__Your goal__
Rewrite the listing below, replacing every occurrence of "Screen dimensions" with "Display size" and leaving everything else unchanged.

*-*-*

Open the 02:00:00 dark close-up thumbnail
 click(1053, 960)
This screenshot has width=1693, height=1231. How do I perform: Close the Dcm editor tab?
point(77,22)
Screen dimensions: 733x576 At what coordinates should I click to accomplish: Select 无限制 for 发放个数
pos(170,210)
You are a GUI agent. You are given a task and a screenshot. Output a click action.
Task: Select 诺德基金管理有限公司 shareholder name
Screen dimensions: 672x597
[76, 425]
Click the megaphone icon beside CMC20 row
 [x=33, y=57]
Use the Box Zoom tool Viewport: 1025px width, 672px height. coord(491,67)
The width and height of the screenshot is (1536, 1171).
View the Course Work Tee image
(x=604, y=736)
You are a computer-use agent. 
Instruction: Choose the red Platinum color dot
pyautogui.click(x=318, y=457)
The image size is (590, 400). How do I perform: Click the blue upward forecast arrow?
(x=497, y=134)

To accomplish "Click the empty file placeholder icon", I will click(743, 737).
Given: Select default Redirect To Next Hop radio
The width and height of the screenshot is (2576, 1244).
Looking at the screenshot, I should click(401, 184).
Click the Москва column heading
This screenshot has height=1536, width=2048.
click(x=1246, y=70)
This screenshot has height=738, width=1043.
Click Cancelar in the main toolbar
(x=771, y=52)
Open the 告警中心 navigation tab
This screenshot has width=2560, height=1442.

*-*-*

__Complete output__
Open the 02:00:00 dark close-up thumbnail
 click(1053, 960)
This screenshot has width=1693, height=1231. How do I perform: Close the Dcm editor tab?
point(77,22)
Display size: 733x576 At what coordinates should I click to accomplish: Select 无限制 for 发放个数
pos(170,210)
You are a GUI agent. You are given a task and a screenshot. Output a click action.
Task: Select 诺德基金管理有限公司 shareholder name
Display size: 672x597
[76, 425]
Click the megaphone icon beside CMC20 row
 [x=33, y=57]
Use the Box Zoom tool Viewport: 1025px width, 672px height. coord(491,67)
The width and height of the screenshot is (1536, 1171).
View the Course Work Tee image
(x=604, y=736)
You are a computer-use agent. 
Instruction: Choose the red Platinum color dot
pyautogui.click(x=318, y=457)
The image size is (590, 400). How do I perform: Click the blue upward forecast arrow?
(x=497, y=134)

To accomplish "Click the empty file placeholder icon", I will click(743, 737).
Given: Select default Redirect To Next Hop radio
The width and height of the screenshot is (2576, 1244).
Looking at the screenshot, I should click(401, 184).
Click the Москва column heading
This screenshot has height=1536, width=2048.
click(x=1246, y=70)
This screenshot has height=738, width=1043.
Click Cancelar in the main toolbar
(x=771, y=52)
Open the 告警中心 navigation tab
This screenshot has width=2560, height=1442.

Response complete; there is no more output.